* _What you need to do_:
Restate only the tail of the data below, starting at the line that contains "Task: Open the Help question mark icon" and including the last line, word for word.
╭─ Supplied records
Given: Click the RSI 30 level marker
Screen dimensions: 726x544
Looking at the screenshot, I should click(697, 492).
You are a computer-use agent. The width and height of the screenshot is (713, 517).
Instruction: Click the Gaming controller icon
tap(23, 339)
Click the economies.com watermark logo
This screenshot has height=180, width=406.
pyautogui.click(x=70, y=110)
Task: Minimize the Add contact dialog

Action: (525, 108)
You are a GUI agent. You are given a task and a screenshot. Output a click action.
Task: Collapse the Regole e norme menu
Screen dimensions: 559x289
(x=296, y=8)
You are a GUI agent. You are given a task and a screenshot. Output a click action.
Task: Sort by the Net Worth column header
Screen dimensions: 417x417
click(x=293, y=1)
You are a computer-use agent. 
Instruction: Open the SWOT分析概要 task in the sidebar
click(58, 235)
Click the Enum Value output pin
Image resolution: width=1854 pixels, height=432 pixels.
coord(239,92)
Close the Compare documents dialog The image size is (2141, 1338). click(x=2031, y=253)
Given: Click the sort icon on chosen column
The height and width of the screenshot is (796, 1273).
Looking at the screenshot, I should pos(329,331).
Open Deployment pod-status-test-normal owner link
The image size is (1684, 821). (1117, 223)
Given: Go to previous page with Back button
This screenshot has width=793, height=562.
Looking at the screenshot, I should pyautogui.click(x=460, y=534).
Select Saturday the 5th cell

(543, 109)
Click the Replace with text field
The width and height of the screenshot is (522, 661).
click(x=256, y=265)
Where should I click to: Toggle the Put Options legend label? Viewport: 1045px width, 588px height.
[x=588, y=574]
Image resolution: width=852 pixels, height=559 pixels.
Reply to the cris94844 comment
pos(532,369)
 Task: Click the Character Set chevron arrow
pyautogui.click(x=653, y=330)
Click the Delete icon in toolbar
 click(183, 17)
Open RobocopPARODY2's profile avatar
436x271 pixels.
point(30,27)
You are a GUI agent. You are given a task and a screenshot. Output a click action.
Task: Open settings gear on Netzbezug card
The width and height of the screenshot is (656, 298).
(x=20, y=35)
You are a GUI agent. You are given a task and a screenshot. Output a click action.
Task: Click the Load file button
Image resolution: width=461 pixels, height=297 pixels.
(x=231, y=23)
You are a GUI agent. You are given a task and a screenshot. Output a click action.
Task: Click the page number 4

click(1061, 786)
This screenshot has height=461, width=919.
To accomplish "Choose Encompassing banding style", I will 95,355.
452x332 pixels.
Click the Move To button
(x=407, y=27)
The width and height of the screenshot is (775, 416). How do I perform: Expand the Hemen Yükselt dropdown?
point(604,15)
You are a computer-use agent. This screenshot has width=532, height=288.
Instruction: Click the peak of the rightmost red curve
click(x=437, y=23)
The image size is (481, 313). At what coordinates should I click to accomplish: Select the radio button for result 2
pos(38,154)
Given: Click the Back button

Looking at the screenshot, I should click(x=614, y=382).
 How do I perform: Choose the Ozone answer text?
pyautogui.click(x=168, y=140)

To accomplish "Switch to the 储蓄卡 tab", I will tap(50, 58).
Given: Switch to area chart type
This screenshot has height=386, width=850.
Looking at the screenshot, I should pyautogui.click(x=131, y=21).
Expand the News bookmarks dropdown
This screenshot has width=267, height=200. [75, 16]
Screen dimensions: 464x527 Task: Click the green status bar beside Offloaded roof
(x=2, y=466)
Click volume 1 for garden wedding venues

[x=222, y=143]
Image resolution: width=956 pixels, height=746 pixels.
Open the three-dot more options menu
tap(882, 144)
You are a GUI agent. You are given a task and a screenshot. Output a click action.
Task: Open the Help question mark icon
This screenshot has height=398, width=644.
╰─
* _Output of the task_:
Task: Open the Help question mark icon
This screenshot has height=398, width=644.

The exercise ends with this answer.